Reverse Mechanism of Unstable Social Welfare Impairing Growth
So far we have described how declining trend growth undermines social welfare systems, but in Japan and other developed nations the reverse seems to be occurring. According to research by Carmen Reinhart and Kenneth Rogoff, economic growth rates are adversely affected when the public debt exceeds 90% of GDP, for even without succumbing to an outright fiscal crisis, households and businesses will curb spending on concerns over increased future burdens. This is the so-called non-Keynesian effect, and, as pointed out in earlier reports, there is evidence of this effect hampering trend growth in Japan.

Working-Age Population Curbs Consumption on Anxieties About Social Welfare’s Soundness
For example, Japan’s household savings rate has been steadily falling due to societal ageing. But if we exclude the effects of ageing, the savings rate has been trending higher. What this suggests is that the working-age population is saving more and spending less out of concern for both the sustainability of social welfare systems and the future burden of repaying Japan’s public debt. What’s more, if we look at the trend of the savings rates for population segments, the rate for the productive population is clearly rising. Needless to say, curtailed spending by this population group weighs on corporate growth expectations, leading to curbs on capital formation that also hamper trend growth.

Significant Adverse Effects Already Exist
While some might argue that the subdued tone of Japanese Government Bond (JGB) yields is proof that the public debt is not yet adversely affecting the macro economy, we maintain that the growth rate is being substantially impaired by the restraints on spending by households and businesses. In fact, it would be more correct to understand the low level of JGB yields as being the result of curbed spending by the private sector (i.e. savings are being channelled to finance JGBs).

Reforming Social Welfare and State Finances is a Growth Strategy
The view that growth must be revived before undertaking painful reforms of social welfare is very deep-seated. While it certainly is important to pursue proper growth strategies (deregulation, etc.), if the economy’s weakness is due to trend growth downshifting because of the instability of social welfare and financial administration systems created during Japan’s demographic bonus, it stands to reason that making these systems sustainable in the era of demographic onus ought to be deemed a growth strategy.

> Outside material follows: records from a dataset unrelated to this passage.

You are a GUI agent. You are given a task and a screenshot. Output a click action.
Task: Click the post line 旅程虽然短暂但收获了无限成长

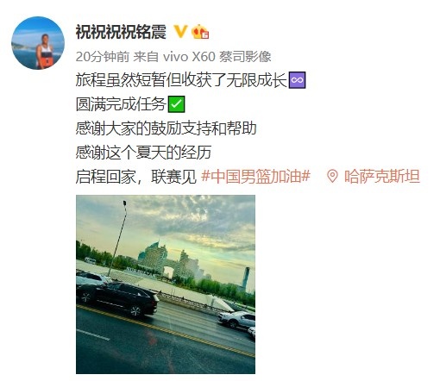pos(181,80)
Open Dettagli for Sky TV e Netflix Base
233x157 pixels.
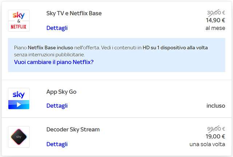click(57, 28)
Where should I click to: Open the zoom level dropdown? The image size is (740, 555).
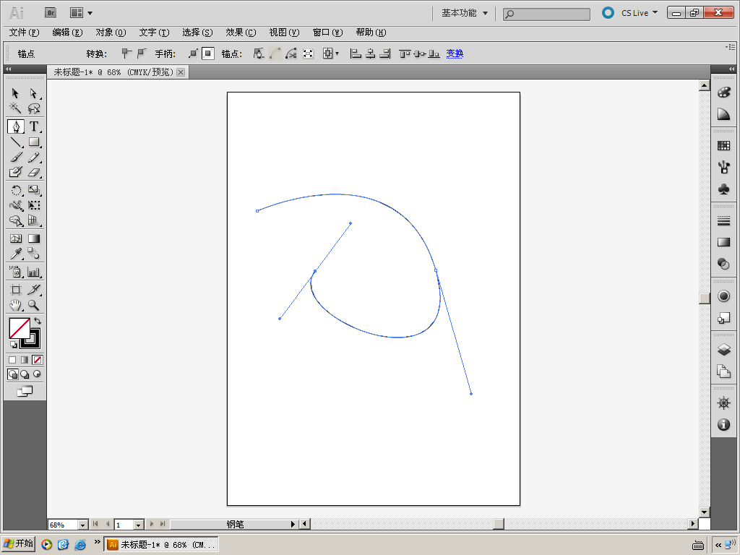point(82,525)
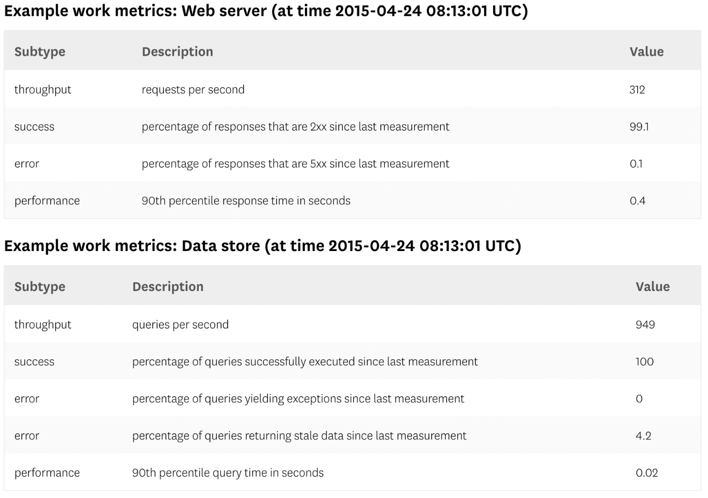708x498 pixels.
Task: Select the 5xx responses percentage description
Action: (295, 163)
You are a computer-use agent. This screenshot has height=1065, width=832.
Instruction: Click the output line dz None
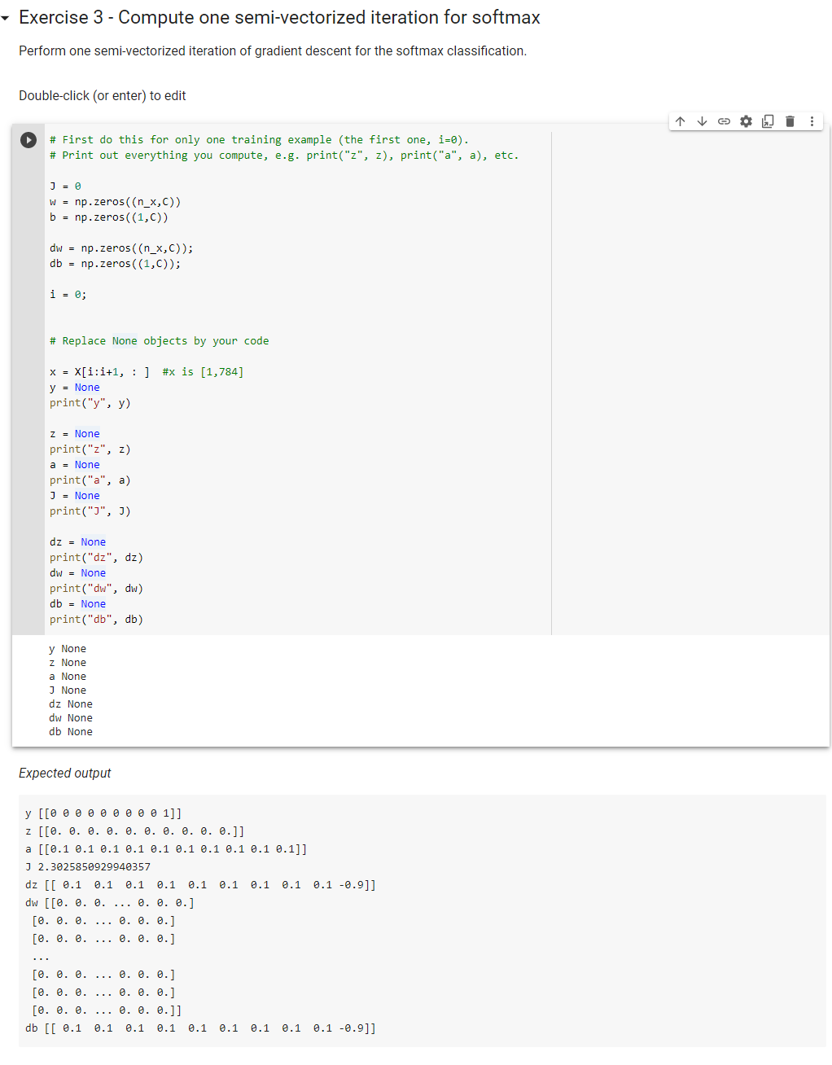pyautogui.click(x=70, y=703)
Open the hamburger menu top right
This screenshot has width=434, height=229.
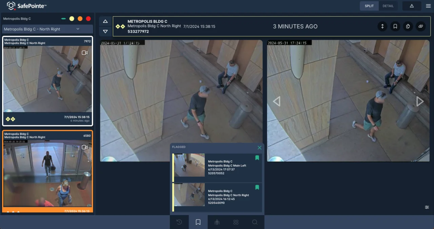click(x=428, y=6)
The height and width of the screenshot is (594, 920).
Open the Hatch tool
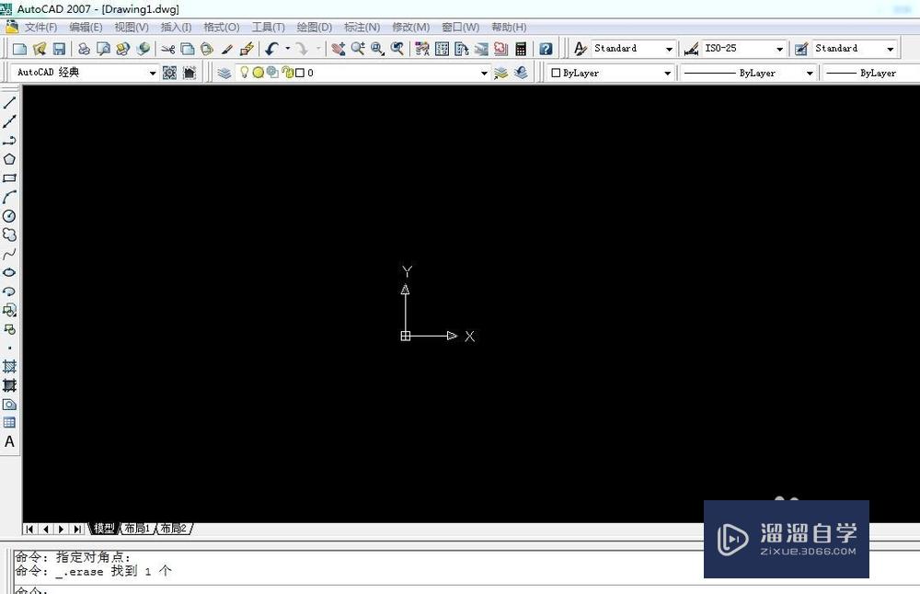(10, 366)
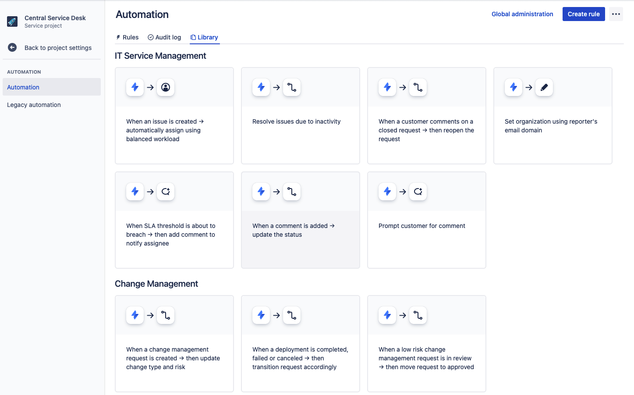634x395 pixels.
Task: Select Legacy automation in the sidebar
Action: (x=34, y=105)
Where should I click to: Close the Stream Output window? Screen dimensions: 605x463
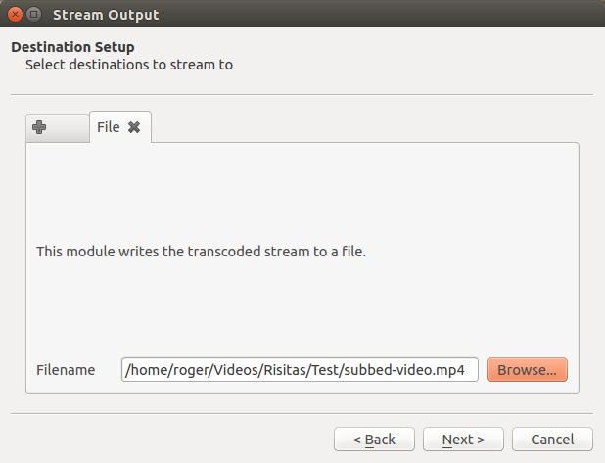15,15
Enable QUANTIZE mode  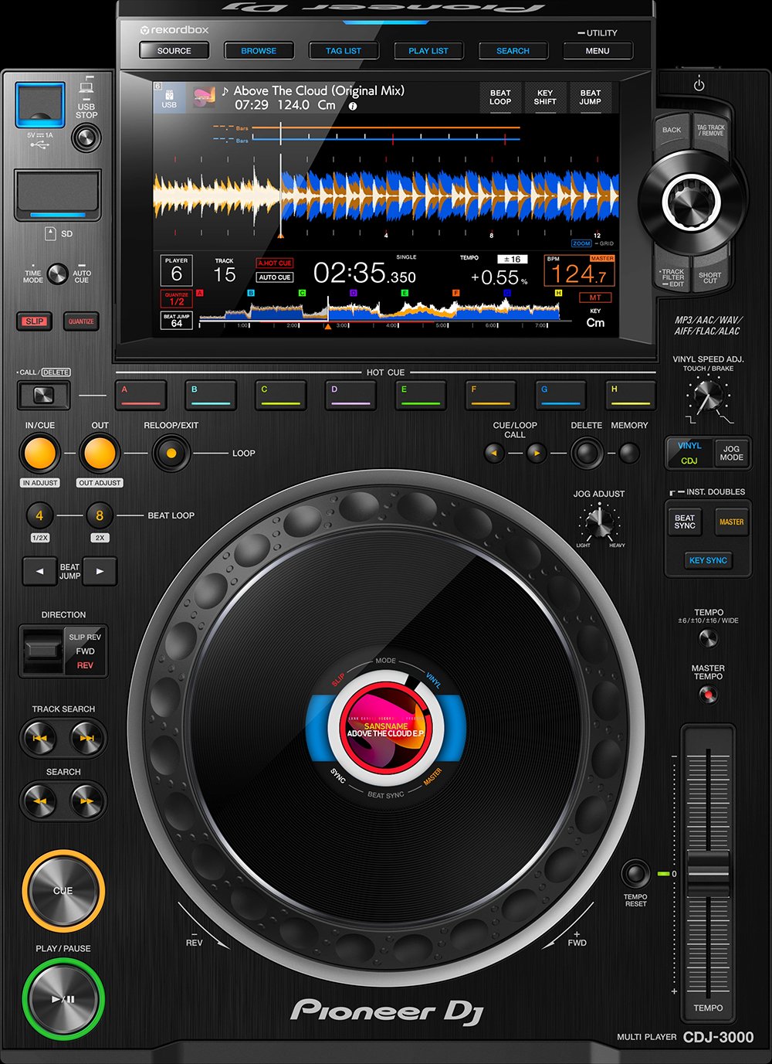point(80,322)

Figure 8: Age Based Savings Rate (Positive Rate of Working Households, %)

China Growth Slowing 704

Source: MIC, BNP Paribas


Notes

1 Needless to say, the income incurred from capital accumulation abroad does act to underpin Japan’s trend growth.
2 An exception was the consumption tax, begun in 1989 to cope with future societal ageing.
3 During the demographic bonus, the growing workforce makes capital stock relatively rare, resulting in higher returns on capital that foster aggressive investment. During the demographic onus, this mechanism works in reverse.